• **Data excerpts**:
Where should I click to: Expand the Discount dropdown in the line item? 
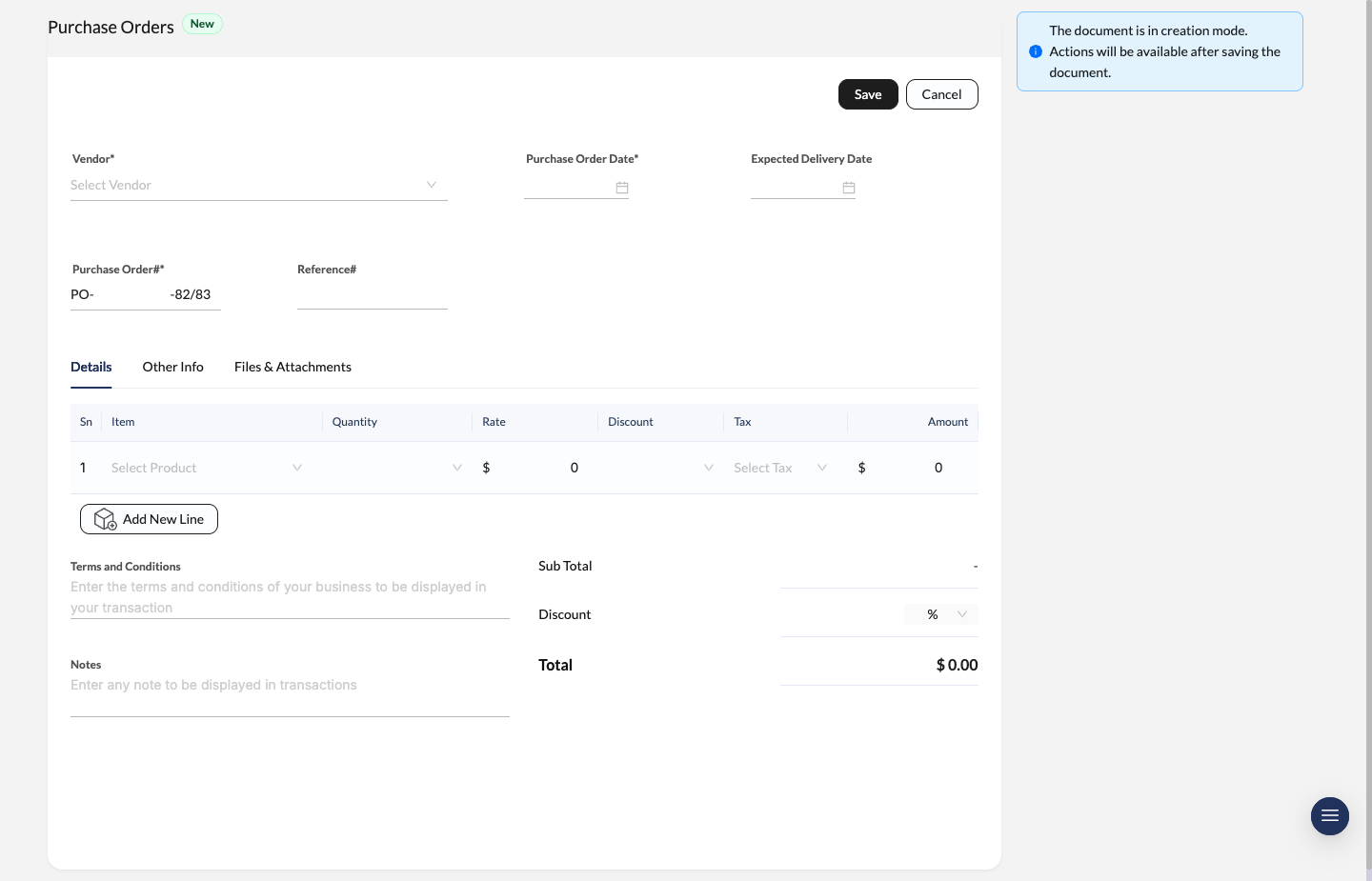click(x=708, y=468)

---

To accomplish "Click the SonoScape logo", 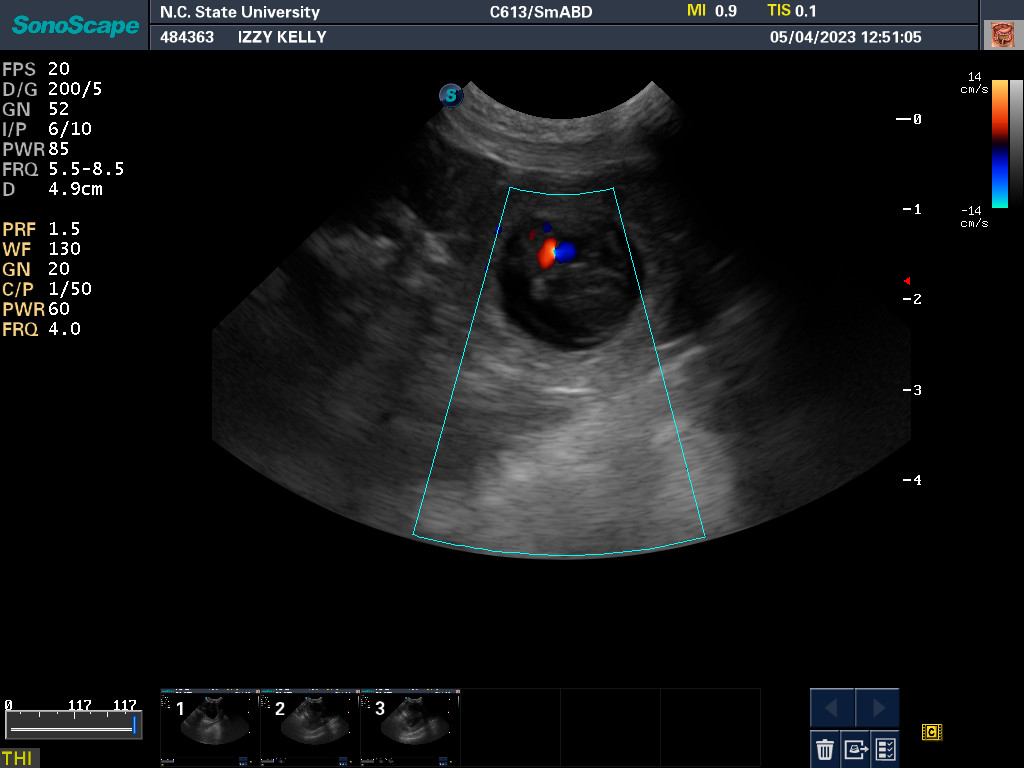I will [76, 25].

==

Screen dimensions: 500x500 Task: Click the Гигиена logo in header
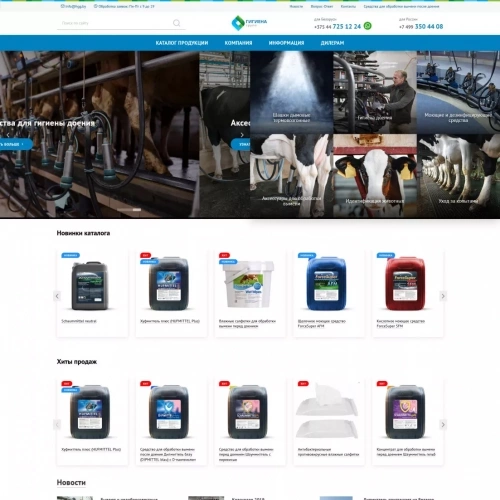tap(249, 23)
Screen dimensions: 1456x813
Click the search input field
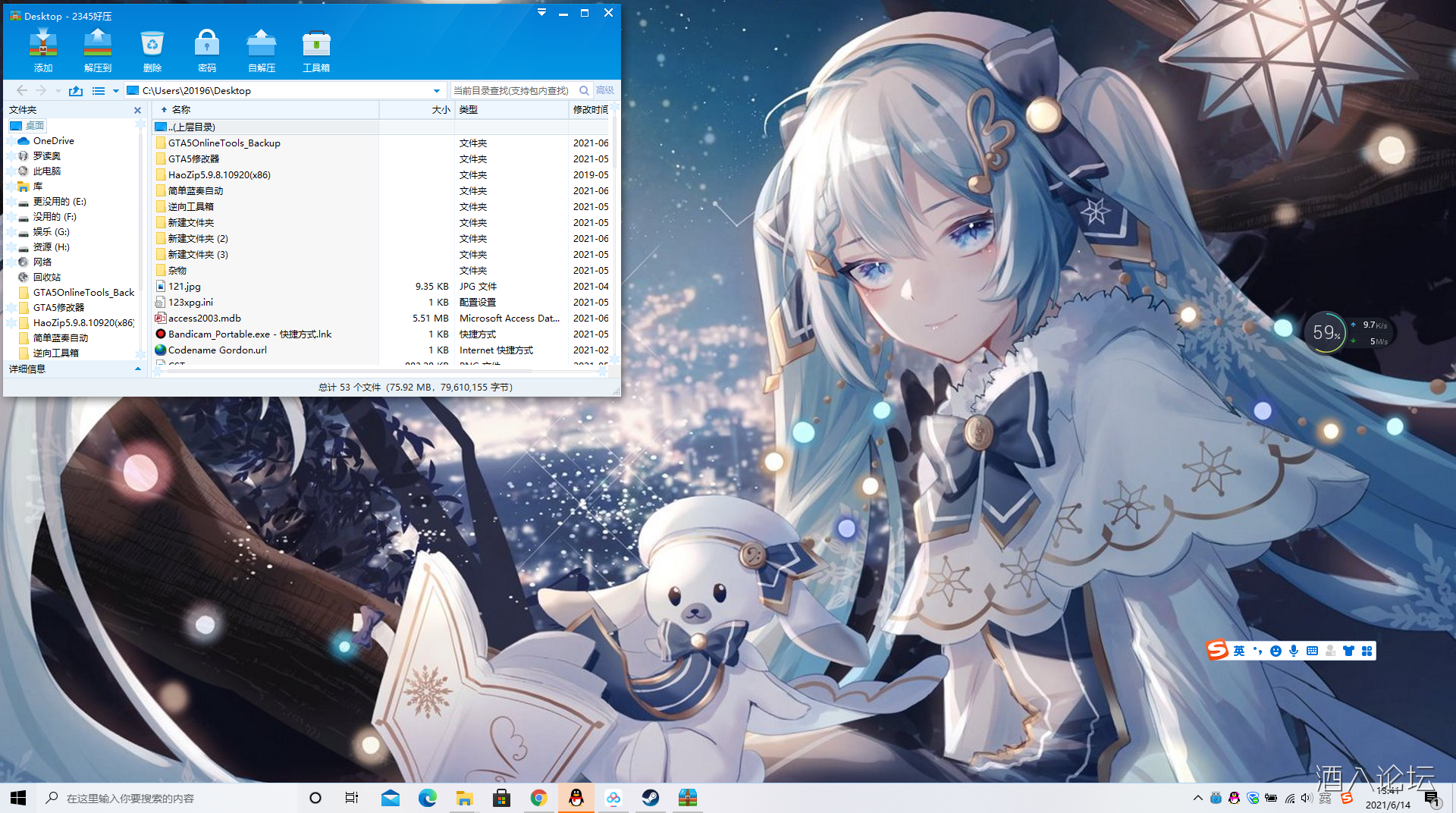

• **Exercise brief**: Above are some records; extract exactly the lines from the one containing "Screen dimensions: 500x500" through the one containing "Click the search input field" and drop the pictures.

• **Response**:
Screen dimensions: 500x500 Task: Click the Гигиена logo in header
tap(249, 23)
Screen dimensions: 1456x813
Click the search input field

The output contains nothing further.